Excerpted passage »
──────

# Magnetic Ride Shock Abosrbers



## MarcF-TT (Jun 14, 2011)

Hello

Noticed my car making a noise going over bumps in the road. Had two garages say the rear shock absorbers need replacing as they're leaking.

The car has magnetic ride and I've been quoted £730 inc VAT to get them replaced. Does that sound about right?

The same garage quoted another £720 inc VAT to change the Haldex oil, DSG oil, major service and MOT. Is that on the high side?

Thanks as always!


----------



## xpanel (Jun 16, 2013)

http://www.ttforum.co.uk/forum/viewtopic.php?f=19&t=994297

I posted that 2 days ago with the same problem. Are you having issues with the front or the rear? I was told by Audi and through independent searches that the cheapest parts alone are for $460 each (always want to replace in pairs) so about £600 for parts alone. I would say that the price isn't bad.


----------



## California3.2Quattro (Nov 27, 2014)

So even when mag ride is off, it's on in a way?

Kinda confused on this point. I have mag ride on my V6, and there is a definite tightening of the suspension when you hit the button. But with the button off, I have to say the car's suspension feels a lot like my wife's TT that doesn't have mag ride.


----------



## MarcF-TT (Jun 14, 2011)

It's the rear suspension. Spoke to another garage who quoted £520 all in. The parts are roughly £220 per corner - that's direct from Audi.

──────

Supplied information »
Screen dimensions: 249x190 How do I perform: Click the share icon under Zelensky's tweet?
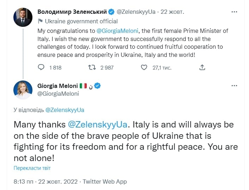tap(202, 67)
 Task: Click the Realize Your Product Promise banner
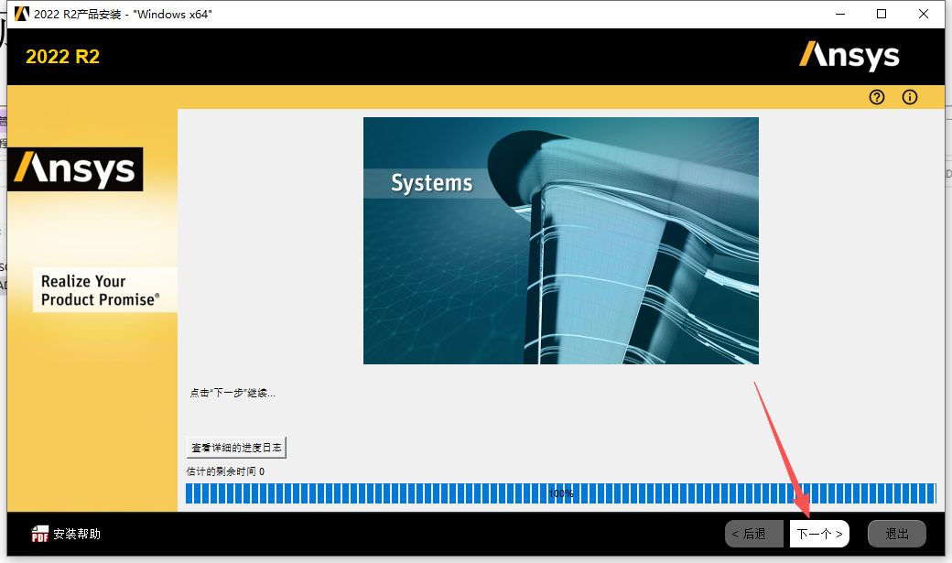pyautogui.click(x=104, y=290)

──────

Written tasks »
1 > In the forum thread on magnetic ride shock absorbers, about how much does MarcF-TT say the parts cost per corner when bought direct from Audi?
2 > Return the passage of the shock absorber thread that begins at the words "Thanks as always!" and ends after "price isn't bad.".

Full answers »
1 > Roughly £220 per corner.

2 >
Thanks as always!


----------



## xpanel (Jun 16, 2013)

http://www.ttforum.co.uk/forum/viewtopic.php?f=19&t=994297

I posted that 2 days ago with the same problem. Are you having issues with the front or the rear? I was told by Audi and through independent searches that the cheapest parts alone are for $460 each (always want to replace in pairs) so about £600 for parts alone. I would say that the price isn't bad.